Des exemples de « modernité managériale » ?
Philippe Chopin, chef de la brasserie de l’Abbaye de Saint-Wandrille (Seine-Maritime), n’a pas attendu que les concepts des sociétés agiles et collaboratives soient à la pic de la modernité managériale pour les mettre en œuvre. En 2014, la société, placée sous sa direction, amassait les pertes. Son activité, la microcopie, n’avait plus d’avenir en raison du développement des outils numériques.
Deux ans après, en 2016, ateliers et personnel avaient changé d’emploi. Des bouteilles de bière sortaient des chaînes en lieu et place des microfilms. La société est aussitôt ultrabénéficiaire. Un détail et non des moindres : Philippe Chopin, père Philippe, est un moine bénédictin. Et pour Marie-Catherine Paquier, professeure de marketing à l’European Business School (EBS) – dont l’abbé est un ancien élève –, « les monastères sont une source d’inspiration pour l’entreprise aujourd’hui ». Elle arrangeait une conférence sur ce sujet, le 27 mars, au Couvent des Bernardins, à Paris.
Certes, le fait que les monastères aient aider à dessiner le paysage économique européen est connu. Cette influence remonte au Moyen Age, Déclare Isabelle Jonveaux, sociologue, dans le numéro 81 de la revue Entreprises et histoire. « Plus que des inventeurs, les abbayes et monastères ont été des promoteurs, des diffuseurs et des affineurs de dispositifs formels d’animation de l’action collective. Le destin de la comptabilité en partie double gagne fortement à être rapproché de l’histoire de l’Eglise pour en comprendre de nombreux aspects » mentionne François-Xavier de Vaujany, professeur de management à l’université Paris-Dauphine, dans un ouvrage paru en 2010 (L’Activité marchande sans le marché, Colloque de Cerisy – Presses des Mines).

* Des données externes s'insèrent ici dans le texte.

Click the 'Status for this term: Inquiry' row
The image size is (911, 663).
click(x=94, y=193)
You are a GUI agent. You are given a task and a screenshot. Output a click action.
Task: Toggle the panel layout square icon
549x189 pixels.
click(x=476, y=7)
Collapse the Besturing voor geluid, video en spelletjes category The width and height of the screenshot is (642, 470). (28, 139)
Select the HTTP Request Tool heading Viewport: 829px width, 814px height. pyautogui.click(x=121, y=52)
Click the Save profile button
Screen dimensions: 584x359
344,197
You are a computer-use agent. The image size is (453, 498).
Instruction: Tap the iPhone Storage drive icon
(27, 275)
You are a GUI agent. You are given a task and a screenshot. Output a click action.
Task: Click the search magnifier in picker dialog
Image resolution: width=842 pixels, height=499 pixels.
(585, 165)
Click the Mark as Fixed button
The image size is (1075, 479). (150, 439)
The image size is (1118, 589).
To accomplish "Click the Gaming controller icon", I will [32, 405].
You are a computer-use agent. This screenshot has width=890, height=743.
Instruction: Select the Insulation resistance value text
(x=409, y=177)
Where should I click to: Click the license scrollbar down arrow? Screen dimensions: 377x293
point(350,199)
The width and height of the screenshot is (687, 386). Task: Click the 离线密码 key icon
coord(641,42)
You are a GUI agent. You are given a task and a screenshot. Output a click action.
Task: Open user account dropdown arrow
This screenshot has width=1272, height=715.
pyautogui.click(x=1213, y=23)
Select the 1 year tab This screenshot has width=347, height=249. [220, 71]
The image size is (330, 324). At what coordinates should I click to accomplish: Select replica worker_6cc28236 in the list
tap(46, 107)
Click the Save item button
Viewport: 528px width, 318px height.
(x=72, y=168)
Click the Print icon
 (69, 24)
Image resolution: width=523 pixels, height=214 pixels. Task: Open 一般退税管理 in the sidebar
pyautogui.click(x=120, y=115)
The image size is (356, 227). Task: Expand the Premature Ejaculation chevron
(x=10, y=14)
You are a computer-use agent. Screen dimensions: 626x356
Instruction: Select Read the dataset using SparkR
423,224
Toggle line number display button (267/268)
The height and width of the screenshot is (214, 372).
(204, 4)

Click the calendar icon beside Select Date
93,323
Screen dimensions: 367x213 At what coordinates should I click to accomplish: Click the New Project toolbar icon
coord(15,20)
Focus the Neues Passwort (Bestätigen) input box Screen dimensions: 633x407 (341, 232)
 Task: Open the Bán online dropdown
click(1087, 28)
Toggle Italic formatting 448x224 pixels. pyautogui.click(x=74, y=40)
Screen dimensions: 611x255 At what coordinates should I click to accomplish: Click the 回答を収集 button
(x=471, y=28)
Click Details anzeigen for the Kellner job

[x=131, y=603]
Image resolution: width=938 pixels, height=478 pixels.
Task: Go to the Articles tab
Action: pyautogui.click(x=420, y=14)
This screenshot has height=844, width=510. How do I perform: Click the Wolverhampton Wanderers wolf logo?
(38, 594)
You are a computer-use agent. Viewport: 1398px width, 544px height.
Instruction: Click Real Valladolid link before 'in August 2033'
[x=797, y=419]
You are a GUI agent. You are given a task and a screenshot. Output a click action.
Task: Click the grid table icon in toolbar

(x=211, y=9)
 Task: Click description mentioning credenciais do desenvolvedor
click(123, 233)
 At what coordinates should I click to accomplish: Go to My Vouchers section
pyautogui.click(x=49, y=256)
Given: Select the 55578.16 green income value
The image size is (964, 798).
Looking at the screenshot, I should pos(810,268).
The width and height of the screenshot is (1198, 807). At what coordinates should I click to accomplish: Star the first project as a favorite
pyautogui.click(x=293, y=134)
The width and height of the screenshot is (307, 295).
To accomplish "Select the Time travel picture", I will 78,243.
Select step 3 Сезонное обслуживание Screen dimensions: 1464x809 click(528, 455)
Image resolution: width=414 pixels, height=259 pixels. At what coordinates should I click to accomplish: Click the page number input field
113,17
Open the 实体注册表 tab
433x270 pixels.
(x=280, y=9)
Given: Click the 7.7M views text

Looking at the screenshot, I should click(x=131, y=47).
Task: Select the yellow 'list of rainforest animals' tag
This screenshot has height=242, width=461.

Des « commissions » et non « directions »
Mais, jusqu’à maintenant, cette diffusion des monastères vers les entreprises n’avait guère concerné les relations humaines. Et pour cause. Qu’y aurait-il de commun entre les orientations d’un abbé et celles d’un salarié ? Mais, depuis que le management hiérarchique, pyramidal, des sociétés est mis en cause, le fonctionnement collaboratif de certains ordres, celui de Saint-Benoît en particulier, mérite d’être étudié. « Le leadership de l’abbé, réconciliant le pouvoir paternel vertical et une approche horizontale d’un frère pour ses frères », peut devenir un modèle, ajoute Guillaume Mercier, chercheur en éthique d’entreprise à l’Ieseg, école de management de Lille.